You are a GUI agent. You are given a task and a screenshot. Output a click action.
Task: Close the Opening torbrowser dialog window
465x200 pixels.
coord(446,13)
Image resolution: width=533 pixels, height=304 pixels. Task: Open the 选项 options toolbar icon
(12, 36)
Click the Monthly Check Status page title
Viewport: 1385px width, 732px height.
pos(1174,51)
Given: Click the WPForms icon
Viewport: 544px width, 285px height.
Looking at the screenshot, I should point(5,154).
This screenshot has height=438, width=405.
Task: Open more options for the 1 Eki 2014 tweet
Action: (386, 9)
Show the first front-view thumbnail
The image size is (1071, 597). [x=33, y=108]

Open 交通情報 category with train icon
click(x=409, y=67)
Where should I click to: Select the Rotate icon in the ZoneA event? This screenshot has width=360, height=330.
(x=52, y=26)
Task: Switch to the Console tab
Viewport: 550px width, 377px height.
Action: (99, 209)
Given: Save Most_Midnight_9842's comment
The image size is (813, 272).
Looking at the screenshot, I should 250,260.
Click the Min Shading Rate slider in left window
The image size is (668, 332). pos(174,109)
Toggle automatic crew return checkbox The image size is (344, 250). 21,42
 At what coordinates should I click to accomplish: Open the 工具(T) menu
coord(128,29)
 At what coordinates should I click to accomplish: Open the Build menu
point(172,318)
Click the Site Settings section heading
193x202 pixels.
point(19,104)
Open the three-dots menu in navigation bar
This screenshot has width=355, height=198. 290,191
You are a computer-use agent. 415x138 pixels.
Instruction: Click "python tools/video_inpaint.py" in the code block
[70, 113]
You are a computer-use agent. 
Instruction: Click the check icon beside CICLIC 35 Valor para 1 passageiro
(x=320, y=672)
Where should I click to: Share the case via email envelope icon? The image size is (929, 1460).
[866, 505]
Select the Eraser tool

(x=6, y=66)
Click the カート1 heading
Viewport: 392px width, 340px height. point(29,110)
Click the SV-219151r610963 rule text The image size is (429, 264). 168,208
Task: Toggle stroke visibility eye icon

◆ ◆ ◆ ◆ ◆ ◆ ◆

WHAT THIS TASK INVOLVES:
Every record above must be duplicated exactly.

SOLUTION TO THE EXERCISE:
You are a GUI agent. You are given a task and a screenshot. Output a click action.
Task: Close the Opening torbrowser dialog window
465x200 pixels.
coord(446,13)
Image resolution: width=533 pixels, height=304 pixels. Task: Open the 选项 options toolbar icon
(12, 36)
Click the Monthly Check Status page title
Viewport: 1385px width, 732px height.
pos(1174,51)
Given: Click the WPForms icon
Viewport: 544px width, 285px height.
Looking at the screenshot, I should point(5,154).
This screenshot has height=438, width=405.
Task: Open more options for the 1 Eki 2014 tweet
Action: (386, 9)
Show the first front-view thumbnail
The image size is (1071, 597). [x=33, y=108]

Open 交通情報 category with train icon
click(x=409, y=67)
Where should I click to: Select the Rotate icon in the ZoneA event? This screenshot has width=360, height=330.
(x=52, y=26)
Task: Switch to the Console tab
Viewport: 550px width, 377px height.
Action: (99, 209)
Given: Save Most_Midnight_9842's comment
The image size is (813, 272).
Looking at the screenshot, I should 250,260.
Click the Min Shading Rate slider in left window
The image size is (668, 332). pos(174,109)
Toggle automatic crew return checkbox The image size is (344, 250). 21,42
 At what coordinates should I click to accomplish: Open the 工具(T) menu
coord(128,29)
 At what coordinates should I click to accomplish: Open the Build menu
point(172,318)
Click the Site Settings section heading
193x202 pixels.
point(19,104)
Open the three-dots menu in navigation bar
This screenshot has width=355, height=198. 290,191
You are a computer-use agent. 415x138 pixels.
Instruction: Click "python tools/video_inpaint.py" in the code block
[70, 113]
You are a computer-use agent. 
Instruction: Click the check icon beside CICLIC 35 Valor para 1 passageiro
(x=320, y=672)
Where should I click to: Share the case via email envelope icon? The image size is (929, 1460).
[866, 505]
Select the Eraser tool

(x=6, y=66)
Click the カート1 heading
Viewport: 392px width, 340px height. point(29,110)
Click the SV-219151r610963 rule text The image size is (429, 264). 168,208
Task: Toggle stroke visibility eye icon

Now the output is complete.